>> Begin PASSAGE
The risk of France is not the one you think

Posted on 13. Jan, 2014 by Jean Jacques Ohana in Weekly Focus | Comments Off

Once again, the discussion regarding a plausible attack on the French debt comes back to the surface. The same thing had already happened in July 2013, when Fitch downgraded the French debt. These warnings had proved wrong, exactly as we had predicted.

Investors willing to short France put forward a number of (politically-charged) arguments to support their dire predictions: France, unlike its neighbors, has not shrunk its fat state, it has not modernized its administration, flexibilized its labor market… As a consequence, say the conservative crowd, it is promised to economic stagnation, while its “courageous” partners will now harvest the fruit of their sacrifices, enjoying a buoyant recovery. In this electoral year for Britain, David Cameron judged necessary to blast France’s lack of reforms to help Britons swallow the sour pill of austerity. “If you doubt how disastrous a return to Labour-style economics would be, just look at countries that are currently following that approach,” he recently said. “They face increasing unemployment, industrial stagnation and enterprise in free-fall. The opposite of what’s happening here.” Cameron forgets to mention that, in spite of its “impressive” 1.4% growth in 2013 (coinciding with the easing of austerity), the British economy is still 2% below its 2008 level, while the French GDP has been above the 2008 level since 2011…

Here is why we think that the likelihood of an attack on French debt is extremely low:

  1. First, since Italian and Spanish debts have flipped to the risky side (positive correlation to equities), only 60% of the Eurozone public debt can now be deemed “safe”. The long-term scarcity of euro-denominated safe assets is further aggravated by the fact that all core countries are simultaneously trying to shrink their debt to GDP ratios.
  2. France benefits from the implicit guarantee of the ECB. The GIPSI’s debt crisis was in large part due to the fact that, up to the launch of the OMT, the peripheral countries had no lenders of last resort. Hence, investors started panicking on whether they would be repaid at all. This resulted in a self-fulfilling interest rate rise. The same phenomenon cannot happen to France today, for two reasons. First, the OMT changed the whole picture, reassuring the investors that a lender of last resort existed (see Figures 1, 4 and 5). Second, should France be attacked, Germany will be left as the sole guarantor of all other Eurozone countries. The ESM will lose all credibility as a backstop of Eurozone sovereign debts. The Eurozone would immediately collapse unless the ECB starts buying sovereign bonds unconditionally to keep the monetary union in one piece (this is why we advise shorting the euro to bet on the demise of France rather than shorting the OAT). As a result of the ECB guarantee, the French CDS is very modest compared to the peripheral ones, even though it is still higher than the ones of monetarily sovereign countries such as the US or the UK (Figure 2).
  3. Thanks to ECB guarantee, the French debt dynamics is supported by lower level of interest rates and higher nominal growth rates relative to its Latin Eurozone peers. When nominal growth is too low compared to borrowing costs, the primary surplus required to stabilize the debt ratio increases. This means more spending cuts and tax hikes, hence even less inflation and growth prospects for the future due to hysteresis effects. This is a bad equilibrium that Germany and, to a lesser extent, France, have so far largely avoided. As a result, their growth rates have outstripped the ones of other Eurozone countries since 2010 (Figure 8). French nominal growth stands at 2.1%, just 50 bps below the 10-year nominal interest rate. Italy’s and Spain’s nominal GDP respectively grow at 1.7 and 1.4%. This is respectively 240 bps and 220 bps lower than their 10-year borrowing costs (Figure 3).
>> End PASSAGE
>> Begin RECORDS SHOWN
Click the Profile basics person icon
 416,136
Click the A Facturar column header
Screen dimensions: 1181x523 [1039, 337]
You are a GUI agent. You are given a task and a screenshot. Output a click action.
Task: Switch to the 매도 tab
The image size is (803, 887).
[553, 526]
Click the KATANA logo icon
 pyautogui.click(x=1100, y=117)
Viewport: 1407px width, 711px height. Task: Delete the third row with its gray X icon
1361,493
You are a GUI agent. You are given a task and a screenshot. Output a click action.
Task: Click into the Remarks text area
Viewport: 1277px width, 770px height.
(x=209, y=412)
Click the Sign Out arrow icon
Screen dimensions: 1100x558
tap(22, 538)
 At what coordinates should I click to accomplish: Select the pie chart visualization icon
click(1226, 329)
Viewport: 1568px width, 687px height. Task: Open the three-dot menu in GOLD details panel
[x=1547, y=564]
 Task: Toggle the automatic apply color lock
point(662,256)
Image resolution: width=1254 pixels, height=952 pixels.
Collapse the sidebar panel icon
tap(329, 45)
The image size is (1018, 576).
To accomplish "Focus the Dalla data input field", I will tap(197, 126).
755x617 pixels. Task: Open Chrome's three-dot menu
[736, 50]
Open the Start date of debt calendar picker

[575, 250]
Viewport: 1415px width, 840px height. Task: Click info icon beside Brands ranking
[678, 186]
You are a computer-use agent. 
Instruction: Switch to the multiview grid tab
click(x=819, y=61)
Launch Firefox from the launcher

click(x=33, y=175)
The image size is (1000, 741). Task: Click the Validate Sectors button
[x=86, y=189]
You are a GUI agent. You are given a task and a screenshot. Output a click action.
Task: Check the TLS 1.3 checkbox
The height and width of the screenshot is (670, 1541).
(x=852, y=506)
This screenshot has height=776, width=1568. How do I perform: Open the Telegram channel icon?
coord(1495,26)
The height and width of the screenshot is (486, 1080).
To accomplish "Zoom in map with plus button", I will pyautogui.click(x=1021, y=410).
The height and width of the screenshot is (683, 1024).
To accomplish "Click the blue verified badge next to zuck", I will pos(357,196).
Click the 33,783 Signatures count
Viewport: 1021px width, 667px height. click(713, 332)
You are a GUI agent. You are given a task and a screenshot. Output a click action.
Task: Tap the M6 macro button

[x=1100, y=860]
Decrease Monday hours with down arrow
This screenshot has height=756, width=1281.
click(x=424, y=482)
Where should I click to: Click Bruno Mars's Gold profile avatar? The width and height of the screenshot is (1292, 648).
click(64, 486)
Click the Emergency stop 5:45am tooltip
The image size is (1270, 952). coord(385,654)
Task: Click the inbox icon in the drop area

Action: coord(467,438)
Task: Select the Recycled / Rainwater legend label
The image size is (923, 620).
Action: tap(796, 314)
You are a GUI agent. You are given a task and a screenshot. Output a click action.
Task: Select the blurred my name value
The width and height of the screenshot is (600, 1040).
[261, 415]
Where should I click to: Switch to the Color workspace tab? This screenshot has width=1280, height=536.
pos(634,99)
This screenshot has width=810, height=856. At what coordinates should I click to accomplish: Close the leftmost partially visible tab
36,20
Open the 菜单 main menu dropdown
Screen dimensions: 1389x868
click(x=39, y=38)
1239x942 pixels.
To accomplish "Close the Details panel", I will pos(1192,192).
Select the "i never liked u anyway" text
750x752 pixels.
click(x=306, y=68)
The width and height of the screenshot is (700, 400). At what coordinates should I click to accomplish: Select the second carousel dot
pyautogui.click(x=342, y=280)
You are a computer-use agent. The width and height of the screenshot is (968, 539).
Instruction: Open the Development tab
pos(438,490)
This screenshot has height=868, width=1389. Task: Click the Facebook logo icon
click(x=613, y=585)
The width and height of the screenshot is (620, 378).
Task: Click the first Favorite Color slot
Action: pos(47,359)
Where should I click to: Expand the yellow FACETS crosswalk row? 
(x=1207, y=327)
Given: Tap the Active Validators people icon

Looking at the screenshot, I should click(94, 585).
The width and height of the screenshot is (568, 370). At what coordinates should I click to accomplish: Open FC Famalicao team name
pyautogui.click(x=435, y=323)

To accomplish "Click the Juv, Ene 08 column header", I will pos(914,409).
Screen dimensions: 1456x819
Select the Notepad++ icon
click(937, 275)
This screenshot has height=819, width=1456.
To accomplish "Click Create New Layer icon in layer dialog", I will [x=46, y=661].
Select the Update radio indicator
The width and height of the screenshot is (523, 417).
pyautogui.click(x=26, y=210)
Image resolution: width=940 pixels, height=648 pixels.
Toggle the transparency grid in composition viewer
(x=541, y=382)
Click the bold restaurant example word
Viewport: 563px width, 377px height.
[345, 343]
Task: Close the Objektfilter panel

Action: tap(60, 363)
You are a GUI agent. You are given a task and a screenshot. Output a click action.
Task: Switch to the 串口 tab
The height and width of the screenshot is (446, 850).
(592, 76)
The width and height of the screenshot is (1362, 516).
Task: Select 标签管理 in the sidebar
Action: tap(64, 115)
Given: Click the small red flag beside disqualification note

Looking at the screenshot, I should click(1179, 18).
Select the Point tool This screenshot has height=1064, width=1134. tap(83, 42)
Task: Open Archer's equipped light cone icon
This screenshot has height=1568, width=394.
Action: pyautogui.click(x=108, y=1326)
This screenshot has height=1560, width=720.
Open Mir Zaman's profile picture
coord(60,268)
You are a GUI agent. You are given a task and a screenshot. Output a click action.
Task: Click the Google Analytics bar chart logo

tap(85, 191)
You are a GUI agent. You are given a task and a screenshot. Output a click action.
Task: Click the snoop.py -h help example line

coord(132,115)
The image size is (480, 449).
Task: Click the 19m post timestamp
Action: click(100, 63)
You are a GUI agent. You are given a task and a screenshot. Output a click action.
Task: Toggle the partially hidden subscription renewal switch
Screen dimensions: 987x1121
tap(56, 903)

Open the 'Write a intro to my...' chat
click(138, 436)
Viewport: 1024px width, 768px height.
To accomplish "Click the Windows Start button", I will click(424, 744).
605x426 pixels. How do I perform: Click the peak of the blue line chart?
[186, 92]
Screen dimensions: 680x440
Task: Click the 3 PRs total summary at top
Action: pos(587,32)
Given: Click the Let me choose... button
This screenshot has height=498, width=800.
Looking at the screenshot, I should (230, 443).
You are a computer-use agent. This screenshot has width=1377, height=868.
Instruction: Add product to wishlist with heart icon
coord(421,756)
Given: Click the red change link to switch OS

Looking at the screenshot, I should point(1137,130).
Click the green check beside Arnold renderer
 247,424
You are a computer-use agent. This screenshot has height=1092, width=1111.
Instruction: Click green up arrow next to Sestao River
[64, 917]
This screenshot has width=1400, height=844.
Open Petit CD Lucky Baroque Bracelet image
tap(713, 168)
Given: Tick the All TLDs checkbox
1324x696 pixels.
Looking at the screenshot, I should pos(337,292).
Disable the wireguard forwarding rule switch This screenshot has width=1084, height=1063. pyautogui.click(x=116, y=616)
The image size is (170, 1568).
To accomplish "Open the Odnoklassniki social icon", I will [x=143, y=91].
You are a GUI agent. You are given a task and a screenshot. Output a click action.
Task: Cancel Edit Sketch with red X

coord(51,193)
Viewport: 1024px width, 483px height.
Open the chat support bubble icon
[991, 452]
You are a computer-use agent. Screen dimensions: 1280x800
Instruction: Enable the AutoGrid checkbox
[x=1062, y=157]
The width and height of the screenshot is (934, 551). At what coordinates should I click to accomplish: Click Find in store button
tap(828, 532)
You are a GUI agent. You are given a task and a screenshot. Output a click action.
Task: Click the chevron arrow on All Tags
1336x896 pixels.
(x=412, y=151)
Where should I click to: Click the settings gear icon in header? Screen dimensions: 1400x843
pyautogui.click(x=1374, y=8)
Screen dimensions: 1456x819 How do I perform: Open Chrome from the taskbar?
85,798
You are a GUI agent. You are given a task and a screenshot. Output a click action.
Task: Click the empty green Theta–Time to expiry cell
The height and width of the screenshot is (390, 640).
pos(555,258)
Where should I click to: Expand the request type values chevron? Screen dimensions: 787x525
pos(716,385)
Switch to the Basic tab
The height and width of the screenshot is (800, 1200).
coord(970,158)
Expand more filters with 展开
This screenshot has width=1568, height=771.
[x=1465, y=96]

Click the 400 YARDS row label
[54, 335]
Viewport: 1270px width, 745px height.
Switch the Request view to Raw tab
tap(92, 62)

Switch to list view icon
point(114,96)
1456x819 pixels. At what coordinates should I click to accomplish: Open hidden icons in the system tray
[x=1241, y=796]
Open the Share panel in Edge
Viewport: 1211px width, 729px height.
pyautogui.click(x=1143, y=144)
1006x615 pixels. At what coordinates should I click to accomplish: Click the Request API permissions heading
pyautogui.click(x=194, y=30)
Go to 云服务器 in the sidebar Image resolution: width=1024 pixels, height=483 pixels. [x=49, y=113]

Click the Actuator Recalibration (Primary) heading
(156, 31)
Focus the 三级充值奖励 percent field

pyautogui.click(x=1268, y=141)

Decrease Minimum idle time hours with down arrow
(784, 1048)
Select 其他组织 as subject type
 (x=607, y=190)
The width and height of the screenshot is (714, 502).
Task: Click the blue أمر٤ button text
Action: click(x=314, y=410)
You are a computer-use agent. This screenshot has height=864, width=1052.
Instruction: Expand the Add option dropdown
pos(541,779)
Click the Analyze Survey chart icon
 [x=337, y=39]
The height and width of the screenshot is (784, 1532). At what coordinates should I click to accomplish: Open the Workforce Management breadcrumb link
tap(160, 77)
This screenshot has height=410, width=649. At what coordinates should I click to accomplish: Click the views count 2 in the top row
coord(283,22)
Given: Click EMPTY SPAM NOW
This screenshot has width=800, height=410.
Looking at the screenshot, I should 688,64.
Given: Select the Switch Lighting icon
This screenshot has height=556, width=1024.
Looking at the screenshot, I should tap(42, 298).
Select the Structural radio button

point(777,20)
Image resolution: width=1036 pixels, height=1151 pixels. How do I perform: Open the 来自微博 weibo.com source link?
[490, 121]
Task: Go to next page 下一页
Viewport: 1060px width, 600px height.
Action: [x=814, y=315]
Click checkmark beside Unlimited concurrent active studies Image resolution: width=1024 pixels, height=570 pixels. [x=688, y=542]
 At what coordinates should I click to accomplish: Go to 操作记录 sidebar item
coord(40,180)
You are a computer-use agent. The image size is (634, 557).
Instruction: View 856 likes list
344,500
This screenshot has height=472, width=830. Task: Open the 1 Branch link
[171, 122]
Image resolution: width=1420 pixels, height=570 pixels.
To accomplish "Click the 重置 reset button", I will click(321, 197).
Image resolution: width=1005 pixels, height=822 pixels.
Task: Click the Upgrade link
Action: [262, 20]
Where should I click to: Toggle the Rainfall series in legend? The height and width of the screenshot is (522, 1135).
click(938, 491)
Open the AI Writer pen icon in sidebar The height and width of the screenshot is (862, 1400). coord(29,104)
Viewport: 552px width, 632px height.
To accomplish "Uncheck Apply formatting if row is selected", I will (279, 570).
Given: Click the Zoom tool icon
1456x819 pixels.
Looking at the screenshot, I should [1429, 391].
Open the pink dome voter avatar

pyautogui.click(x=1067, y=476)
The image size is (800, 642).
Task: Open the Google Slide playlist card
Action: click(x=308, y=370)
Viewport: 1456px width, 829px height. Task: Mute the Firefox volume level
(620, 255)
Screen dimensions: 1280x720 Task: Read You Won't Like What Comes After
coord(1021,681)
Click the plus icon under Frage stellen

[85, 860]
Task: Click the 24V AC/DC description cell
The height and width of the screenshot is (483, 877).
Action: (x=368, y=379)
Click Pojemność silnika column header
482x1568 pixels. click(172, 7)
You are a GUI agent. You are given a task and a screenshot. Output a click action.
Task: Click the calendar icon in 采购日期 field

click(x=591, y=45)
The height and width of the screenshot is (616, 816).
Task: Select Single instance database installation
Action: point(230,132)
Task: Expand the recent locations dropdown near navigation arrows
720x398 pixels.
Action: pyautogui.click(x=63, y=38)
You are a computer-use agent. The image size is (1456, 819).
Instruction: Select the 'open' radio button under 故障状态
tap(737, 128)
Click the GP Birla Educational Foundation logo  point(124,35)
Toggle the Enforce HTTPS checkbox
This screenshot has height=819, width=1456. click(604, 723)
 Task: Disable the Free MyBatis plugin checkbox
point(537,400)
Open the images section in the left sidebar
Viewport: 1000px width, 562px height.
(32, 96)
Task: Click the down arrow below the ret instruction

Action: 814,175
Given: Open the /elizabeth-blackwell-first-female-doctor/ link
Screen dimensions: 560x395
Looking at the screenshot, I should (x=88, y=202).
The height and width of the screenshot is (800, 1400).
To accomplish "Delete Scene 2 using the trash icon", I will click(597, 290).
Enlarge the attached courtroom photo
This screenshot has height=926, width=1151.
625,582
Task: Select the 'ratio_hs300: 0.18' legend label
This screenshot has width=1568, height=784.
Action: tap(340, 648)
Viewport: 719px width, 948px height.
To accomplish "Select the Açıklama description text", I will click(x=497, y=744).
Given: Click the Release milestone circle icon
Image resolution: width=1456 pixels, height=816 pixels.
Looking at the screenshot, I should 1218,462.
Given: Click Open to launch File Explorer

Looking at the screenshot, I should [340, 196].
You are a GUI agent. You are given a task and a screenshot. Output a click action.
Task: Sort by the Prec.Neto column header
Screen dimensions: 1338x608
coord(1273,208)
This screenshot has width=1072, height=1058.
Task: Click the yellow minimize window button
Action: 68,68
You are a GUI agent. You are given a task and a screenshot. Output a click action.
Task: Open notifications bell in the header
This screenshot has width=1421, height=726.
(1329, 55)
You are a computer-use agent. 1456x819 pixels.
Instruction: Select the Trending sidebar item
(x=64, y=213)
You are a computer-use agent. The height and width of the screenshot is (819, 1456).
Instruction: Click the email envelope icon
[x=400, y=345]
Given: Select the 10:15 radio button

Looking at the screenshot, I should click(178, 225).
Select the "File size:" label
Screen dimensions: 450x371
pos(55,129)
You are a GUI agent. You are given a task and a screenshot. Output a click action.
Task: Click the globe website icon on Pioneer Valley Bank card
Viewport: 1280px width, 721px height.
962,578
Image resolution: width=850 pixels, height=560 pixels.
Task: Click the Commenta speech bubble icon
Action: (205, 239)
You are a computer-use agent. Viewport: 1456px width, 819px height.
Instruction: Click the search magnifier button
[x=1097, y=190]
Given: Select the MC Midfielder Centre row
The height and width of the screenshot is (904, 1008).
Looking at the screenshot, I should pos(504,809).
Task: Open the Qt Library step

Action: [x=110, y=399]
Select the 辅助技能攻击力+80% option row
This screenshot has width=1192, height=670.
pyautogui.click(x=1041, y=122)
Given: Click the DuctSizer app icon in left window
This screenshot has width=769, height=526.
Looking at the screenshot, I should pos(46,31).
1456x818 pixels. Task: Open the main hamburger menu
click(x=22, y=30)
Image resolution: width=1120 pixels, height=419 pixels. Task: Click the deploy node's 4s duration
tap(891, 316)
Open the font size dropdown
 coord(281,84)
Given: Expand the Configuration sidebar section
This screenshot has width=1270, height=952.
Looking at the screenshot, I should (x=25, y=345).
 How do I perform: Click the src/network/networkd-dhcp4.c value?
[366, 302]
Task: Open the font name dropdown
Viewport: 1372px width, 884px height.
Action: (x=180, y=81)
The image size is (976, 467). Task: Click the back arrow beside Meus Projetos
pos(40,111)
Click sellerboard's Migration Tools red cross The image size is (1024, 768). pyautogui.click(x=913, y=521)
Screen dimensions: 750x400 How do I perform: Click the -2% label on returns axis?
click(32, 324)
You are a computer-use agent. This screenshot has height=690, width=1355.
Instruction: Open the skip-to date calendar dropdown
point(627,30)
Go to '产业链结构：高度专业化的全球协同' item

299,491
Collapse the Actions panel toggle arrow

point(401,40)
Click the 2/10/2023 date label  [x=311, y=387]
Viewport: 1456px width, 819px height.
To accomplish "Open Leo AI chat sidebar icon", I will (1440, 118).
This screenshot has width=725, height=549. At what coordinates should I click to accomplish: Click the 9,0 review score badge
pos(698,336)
>> End RECORDS SHOWN
TASK GOAL ::
Give every figure number that the article on French debt risk above refers to, in the order they first appear.

FULL ANSWER ::
1, 4, 5, 2, 8, 3